Text shown
-- start --

I also think the way we went about it was less special also. Maybe if he had traded them in and presented me with the new earrings in some special way, I wouldn't feel this way. But whatever the case, I urge anyone considering an upgrade to really think about it.
So in conclusion, I know now that I could never part with my e-ring. If he wants to upgrade, he's just going to have to get a whole new ring and not trade my e-ring. I just wanted to put that out there for any brides who are considering upgrading. Anyone have a similar situation or unsure if they would upgrade their rings?
Let him buy you a great past, present, future or right hand ring but keep your baby! That ring will remind you of who you were and the feelings you felt the first time he slipped it on your finger... plus your right hand is probably feeling lonely!
I thought I might do this before we got engaged - I wasn't expecting a huge diamond since we're really young. But FI got me a 1-carat ring, which I love. Also, he recently told me that he felt that he picked my specific diamond out specially and would probably be hurt if I traded it. So I don't think we're doing it anymore.

-- end --

What is required
Answer these questions using the text on ring upgrades.
(a) In the paragraph that says "I could never part with my e-ring," what must he do if he wants to upgrade?
(b) Which kinds of ring does the text suggest letting him buy instead?
(c) What size of ring did FI get?

[Collection entries]
-- start --

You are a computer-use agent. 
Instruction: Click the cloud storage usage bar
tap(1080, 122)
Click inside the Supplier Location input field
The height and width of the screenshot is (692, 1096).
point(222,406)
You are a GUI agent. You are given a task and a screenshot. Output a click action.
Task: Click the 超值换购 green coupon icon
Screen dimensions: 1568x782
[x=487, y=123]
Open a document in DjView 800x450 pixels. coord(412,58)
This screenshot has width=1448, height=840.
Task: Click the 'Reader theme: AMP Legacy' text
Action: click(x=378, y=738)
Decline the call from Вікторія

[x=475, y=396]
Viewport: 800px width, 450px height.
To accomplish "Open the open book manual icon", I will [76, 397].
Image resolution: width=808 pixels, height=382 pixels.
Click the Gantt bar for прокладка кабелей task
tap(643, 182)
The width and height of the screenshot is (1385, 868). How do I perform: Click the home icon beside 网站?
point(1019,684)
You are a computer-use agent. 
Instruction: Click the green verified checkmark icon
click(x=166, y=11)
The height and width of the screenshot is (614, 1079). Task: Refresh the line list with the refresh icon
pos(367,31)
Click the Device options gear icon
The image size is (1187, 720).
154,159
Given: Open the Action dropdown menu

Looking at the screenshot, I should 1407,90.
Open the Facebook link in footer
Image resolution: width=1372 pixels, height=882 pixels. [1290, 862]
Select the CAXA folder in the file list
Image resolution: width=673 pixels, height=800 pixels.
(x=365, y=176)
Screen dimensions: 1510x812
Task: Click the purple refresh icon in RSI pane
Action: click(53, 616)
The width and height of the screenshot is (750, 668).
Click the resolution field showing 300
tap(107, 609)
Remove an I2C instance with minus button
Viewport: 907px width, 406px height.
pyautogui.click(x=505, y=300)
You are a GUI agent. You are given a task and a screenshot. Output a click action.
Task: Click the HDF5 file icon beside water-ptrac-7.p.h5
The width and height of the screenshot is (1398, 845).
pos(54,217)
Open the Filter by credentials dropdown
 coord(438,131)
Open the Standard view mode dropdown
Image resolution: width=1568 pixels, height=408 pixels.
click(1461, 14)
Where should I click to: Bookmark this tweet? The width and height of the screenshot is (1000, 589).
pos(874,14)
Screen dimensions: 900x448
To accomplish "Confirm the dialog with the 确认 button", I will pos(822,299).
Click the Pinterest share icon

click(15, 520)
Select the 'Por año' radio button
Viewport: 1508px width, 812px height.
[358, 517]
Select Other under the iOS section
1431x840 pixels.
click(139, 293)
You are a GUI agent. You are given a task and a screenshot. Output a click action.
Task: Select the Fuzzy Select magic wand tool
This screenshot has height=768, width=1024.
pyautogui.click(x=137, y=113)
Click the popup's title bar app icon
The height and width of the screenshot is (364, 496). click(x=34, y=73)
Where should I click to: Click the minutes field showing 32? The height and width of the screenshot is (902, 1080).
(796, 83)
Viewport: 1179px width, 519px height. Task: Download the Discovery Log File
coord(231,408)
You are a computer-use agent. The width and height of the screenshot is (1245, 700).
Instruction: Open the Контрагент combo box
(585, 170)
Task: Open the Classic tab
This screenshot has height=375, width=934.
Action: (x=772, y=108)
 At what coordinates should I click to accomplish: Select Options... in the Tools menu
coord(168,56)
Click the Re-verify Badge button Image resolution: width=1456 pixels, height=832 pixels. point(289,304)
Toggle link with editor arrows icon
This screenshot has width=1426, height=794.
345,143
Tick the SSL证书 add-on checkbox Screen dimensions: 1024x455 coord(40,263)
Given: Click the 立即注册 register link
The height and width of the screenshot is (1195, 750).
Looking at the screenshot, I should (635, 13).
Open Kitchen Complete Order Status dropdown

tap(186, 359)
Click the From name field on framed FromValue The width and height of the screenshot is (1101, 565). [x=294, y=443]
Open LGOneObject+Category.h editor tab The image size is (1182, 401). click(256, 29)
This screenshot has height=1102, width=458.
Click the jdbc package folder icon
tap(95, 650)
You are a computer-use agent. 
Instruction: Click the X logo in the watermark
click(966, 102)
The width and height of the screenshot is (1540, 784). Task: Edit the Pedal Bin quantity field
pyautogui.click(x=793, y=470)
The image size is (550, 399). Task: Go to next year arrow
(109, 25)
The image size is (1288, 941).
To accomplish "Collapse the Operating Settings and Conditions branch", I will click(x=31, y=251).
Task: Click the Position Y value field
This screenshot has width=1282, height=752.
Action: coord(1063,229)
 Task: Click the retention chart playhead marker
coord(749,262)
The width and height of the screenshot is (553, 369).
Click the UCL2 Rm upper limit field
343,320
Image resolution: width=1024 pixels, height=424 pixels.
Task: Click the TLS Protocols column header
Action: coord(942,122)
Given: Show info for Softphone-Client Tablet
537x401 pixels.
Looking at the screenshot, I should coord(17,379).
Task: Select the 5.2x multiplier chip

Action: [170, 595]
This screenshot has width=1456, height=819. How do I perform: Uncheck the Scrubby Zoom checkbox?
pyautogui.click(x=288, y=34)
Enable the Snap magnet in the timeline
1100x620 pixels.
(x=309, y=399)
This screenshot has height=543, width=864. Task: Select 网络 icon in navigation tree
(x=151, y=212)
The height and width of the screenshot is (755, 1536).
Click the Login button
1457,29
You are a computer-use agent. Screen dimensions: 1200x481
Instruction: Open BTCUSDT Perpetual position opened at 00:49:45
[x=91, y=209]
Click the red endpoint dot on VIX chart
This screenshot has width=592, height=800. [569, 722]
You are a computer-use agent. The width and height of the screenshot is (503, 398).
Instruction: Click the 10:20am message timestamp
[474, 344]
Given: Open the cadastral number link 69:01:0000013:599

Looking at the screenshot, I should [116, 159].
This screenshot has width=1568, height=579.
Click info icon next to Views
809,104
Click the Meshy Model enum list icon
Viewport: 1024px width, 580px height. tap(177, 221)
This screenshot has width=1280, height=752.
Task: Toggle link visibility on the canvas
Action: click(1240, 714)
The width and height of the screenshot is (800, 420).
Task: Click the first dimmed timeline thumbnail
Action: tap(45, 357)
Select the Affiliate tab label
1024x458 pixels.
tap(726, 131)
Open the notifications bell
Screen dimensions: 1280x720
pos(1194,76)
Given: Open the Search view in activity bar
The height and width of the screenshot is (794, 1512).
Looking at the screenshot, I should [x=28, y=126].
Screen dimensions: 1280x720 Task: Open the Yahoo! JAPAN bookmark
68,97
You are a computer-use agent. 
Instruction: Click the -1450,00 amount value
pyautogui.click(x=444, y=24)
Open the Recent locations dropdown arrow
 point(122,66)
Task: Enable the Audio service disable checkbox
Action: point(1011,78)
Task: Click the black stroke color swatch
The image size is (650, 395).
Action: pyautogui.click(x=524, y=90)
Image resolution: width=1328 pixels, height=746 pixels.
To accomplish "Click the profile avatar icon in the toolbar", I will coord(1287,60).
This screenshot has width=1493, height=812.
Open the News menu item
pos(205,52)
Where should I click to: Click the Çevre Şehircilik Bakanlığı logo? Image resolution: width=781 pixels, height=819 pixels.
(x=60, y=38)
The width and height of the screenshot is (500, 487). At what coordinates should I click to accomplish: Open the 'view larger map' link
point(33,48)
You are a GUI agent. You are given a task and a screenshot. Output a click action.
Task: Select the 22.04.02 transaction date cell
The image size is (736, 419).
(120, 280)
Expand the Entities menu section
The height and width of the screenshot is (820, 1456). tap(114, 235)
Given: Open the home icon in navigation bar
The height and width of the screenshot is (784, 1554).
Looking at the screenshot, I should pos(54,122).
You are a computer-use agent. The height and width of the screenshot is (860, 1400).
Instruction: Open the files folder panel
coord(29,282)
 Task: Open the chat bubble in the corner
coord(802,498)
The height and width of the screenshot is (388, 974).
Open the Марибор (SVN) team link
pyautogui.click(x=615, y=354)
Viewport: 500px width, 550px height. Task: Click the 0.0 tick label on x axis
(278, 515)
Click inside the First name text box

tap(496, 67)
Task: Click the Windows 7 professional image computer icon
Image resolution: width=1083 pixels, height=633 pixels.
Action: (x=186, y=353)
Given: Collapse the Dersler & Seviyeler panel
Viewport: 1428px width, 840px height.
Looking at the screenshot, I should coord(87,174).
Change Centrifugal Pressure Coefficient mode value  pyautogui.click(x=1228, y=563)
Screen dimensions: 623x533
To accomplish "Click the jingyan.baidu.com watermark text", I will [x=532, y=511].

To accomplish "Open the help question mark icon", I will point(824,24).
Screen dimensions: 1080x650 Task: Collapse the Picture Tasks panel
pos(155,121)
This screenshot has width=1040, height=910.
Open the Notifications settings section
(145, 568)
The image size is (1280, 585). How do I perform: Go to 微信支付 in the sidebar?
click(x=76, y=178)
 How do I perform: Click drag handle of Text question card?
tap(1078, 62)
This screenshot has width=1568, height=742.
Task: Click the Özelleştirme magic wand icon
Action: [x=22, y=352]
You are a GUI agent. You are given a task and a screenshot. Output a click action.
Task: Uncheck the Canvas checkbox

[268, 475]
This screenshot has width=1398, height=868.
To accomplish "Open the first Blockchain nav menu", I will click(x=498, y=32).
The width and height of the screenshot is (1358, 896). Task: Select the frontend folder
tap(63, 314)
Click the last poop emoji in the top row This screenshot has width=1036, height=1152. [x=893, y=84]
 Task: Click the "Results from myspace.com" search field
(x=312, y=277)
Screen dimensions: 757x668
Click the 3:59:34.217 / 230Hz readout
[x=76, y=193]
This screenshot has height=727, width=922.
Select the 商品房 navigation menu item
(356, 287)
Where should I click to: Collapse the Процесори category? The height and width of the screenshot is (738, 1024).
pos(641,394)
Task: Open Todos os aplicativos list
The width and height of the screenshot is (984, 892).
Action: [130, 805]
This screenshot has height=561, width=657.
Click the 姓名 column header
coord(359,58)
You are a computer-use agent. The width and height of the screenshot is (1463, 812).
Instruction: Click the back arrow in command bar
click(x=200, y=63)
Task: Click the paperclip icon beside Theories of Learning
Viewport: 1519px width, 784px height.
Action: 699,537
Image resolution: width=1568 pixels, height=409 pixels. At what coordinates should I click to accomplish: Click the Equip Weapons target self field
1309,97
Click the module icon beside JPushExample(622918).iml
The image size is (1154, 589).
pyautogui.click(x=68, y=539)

-- end --

Reply
(a) He will have to get a whole new ring and not trade the e-ring.
(b) A past, present, future ring or a right hand ring.
(c) A 1-carat ring.